(Beginning of Supplied data)

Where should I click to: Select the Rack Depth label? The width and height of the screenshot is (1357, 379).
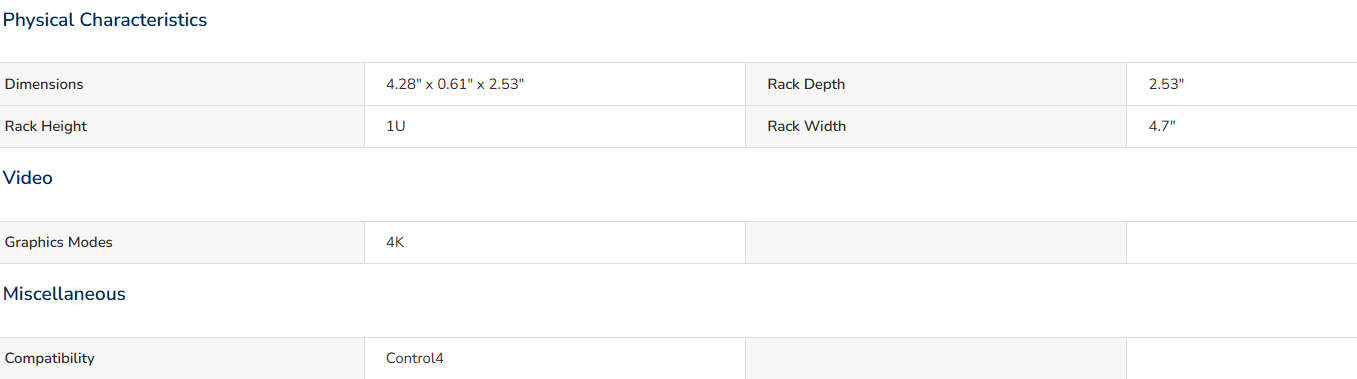pos(806,84)
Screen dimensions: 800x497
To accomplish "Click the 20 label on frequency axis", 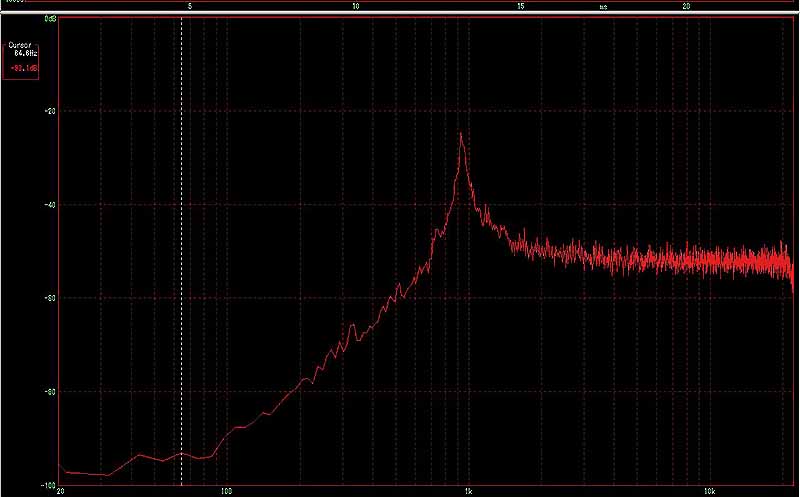I will (x=61, y=492).
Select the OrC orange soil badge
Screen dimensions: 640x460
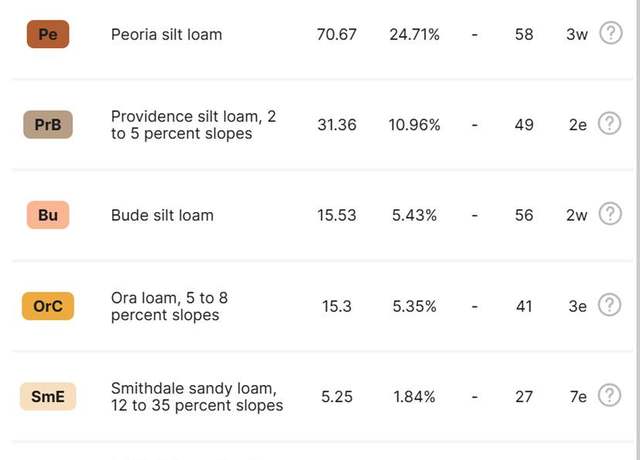48,306
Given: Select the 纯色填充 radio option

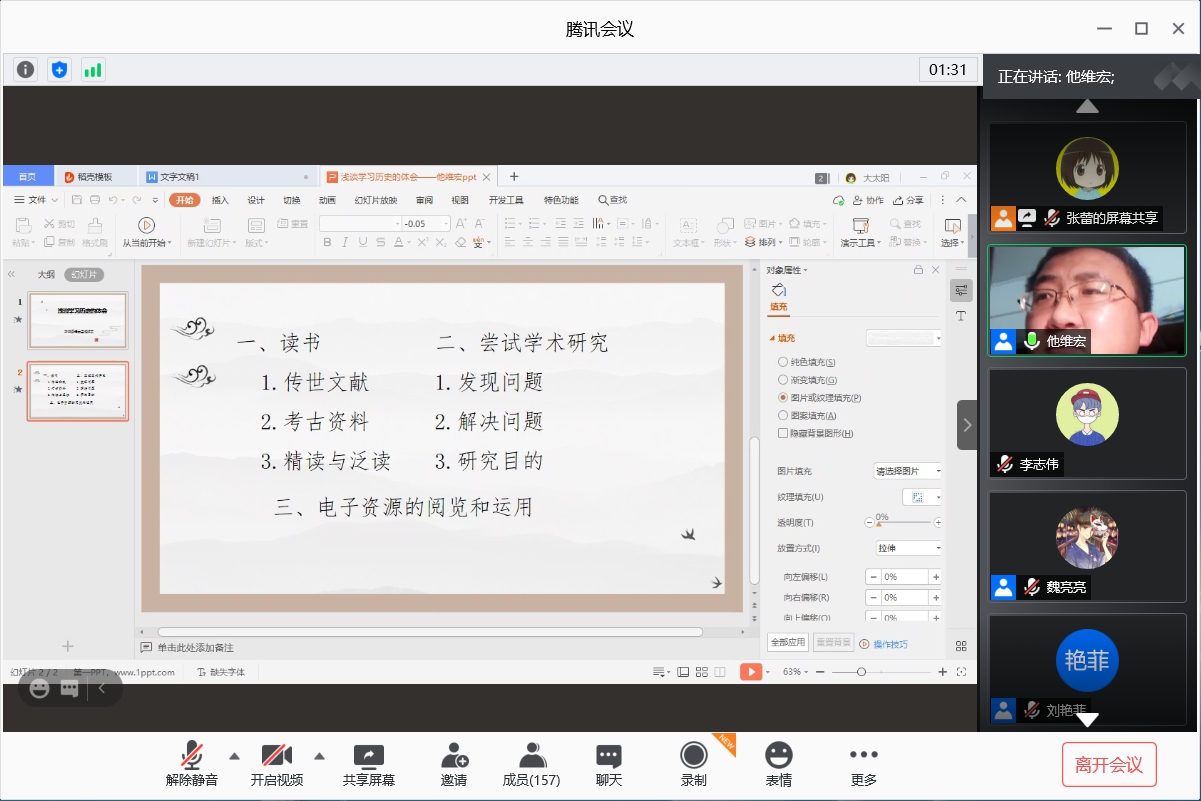Looking at the screenshot, I should [783, 362].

(End of Supplied data)

-- Exercise instructions --
Give an exact copy of the line containing "Select the OrC orange soil badge" and every line after it through the end of the entries. Pictures are to be dropped.

-- Result of the exercise --
Select the OrC orange soil badge
Screen dimensions: 640x460
48,306
Given: Select the 纯色填充 radio option

Looking at the screenshot, I should [783, 362].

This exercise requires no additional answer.